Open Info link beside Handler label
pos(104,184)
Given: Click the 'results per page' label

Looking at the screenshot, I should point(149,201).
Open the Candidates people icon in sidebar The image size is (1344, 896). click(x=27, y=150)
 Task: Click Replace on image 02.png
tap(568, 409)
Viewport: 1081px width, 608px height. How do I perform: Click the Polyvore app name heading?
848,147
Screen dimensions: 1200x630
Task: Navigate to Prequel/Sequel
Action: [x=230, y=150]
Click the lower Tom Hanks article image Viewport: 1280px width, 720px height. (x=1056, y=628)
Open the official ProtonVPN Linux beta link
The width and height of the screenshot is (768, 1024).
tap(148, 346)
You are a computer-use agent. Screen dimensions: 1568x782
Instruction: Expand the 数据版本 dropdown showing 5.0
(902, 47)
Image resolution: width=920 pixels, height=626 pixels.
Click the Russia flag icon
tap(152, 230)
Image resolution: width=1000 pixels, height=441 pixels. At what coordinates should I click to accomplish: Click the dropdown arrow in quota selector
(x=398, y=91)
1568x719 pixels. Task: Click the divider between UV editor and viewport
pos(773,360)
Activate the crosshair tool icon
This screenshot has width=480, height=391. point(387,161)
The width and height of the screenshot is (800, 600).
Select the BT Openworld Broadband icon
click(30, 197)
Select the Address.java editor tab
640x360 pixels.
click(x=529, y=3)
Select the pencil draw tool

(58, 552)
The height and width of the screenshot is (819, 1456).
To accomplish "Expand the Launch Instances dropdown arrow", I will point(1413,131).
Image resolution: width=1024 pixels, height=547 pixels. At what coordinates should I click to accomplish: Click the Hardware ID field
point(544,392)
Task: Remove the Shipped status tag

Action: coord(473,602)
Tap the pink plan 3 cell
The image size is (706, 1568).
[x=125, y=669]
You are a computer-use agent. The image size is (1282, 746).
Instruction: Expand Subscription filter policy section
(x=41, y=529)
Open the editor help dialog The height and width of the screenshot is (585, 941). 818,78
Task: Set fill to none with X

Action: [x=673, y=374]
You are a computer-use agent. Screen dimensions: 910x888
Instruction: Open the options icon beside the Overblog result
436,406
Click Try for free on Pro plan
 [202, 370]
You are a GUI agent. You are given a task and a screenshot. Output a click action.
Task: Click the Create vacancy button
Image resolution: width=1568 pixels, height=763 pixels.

» WORK REQUIRED: The listing above should be repeated in its entirety, unchanged.

» RESPONSE AREA:
Open Info link beside Handler label
pos(104,184)
Given: Click the 'results per page' label

Looking at the screenshot, I should point(149,201).
Open the Candidates people icon in sidebar The image size is (1344, 896). click(x=27, y=150)
 Task: Click Replace on image 02.png
tap(568, 409)
Viewport: 1081px width, 608px height. How do I perform: Click the Polyvore app name heading?
848,147
Screen dimensions: 1200x630
Task: Navigate to Prequel/Sequel
Action: [x=230, y=150]
Click the lower Tom Hanks article image Viewport: 1280px width, 720px height. (x=1056, y=628)
Open the official ProtonVPN Linux beta link
The width and height of the screenshot is (768, 1024).
tap(148, 346)
You are a computer-use agent. Screen dimensions: 1568x782
Instruction: Expand the 数据版本 dropdown showing 5.0
(902, 47)
Image resolution: width=920 pixels, height=626 pixels.
Click the Russia flag icon
tap(152, 230)
Image resolution: width=1000 pixels, height=441 pixels. At what coordinates should I click to accomplish: Click the dropdown arrow in quota selector
(x=398, y=91)
1568x719 pixels. Task: Click the divider between UV editor and viewport
pos(773,360)
Activate the crosshair tool icon
This screenshot has width=480, height=391. point(387,161)
The width and height of the screenshot is (800, 600).
Select the BT Openworld Broadband icon
click(30, 197)
Select the Address.java editor tab
640x360 pixels.
click(x=529, y=3)
Select the pencil draw tool

(58, 552)
The height and width of the screenshot is (819, 1456).
To accomplish "Expand the Launch Instances dropdown arrow", I will point(1413,131).
Image resolution: width=1024 pixels, height=547 pixels. At what coordinates should I click to accomplish: Click the Hardware ID field
point(544,392)
Task: Remove the Shipped status tag

Action: coord(473,602)
Tap the pink plan 3 cell
The image size is (706, 1568).
[x=125, y=669]
You are a computer-use agent. The image size is (1282, 746).
Instruction: Expand Subscription filter policy section
(x=41, y=529)
Open the editor help dialog The height and width of the screenshot is (585, 941). 818,78
Task: Set fill to none with X

Action: [x=673, y=374]
You are a computer-use agent. Screen dimensions: 910x888
Instruction: Open the options icon beside the Overblog result
436,406
Click Try for free on Pro plan
 [202, 370]
You are a GUI agent. You are given a task and a screenshot. Output a click action.
Task: Click the Create vacancy button
Image resolution: width=1568 pixels, height=763 pixels.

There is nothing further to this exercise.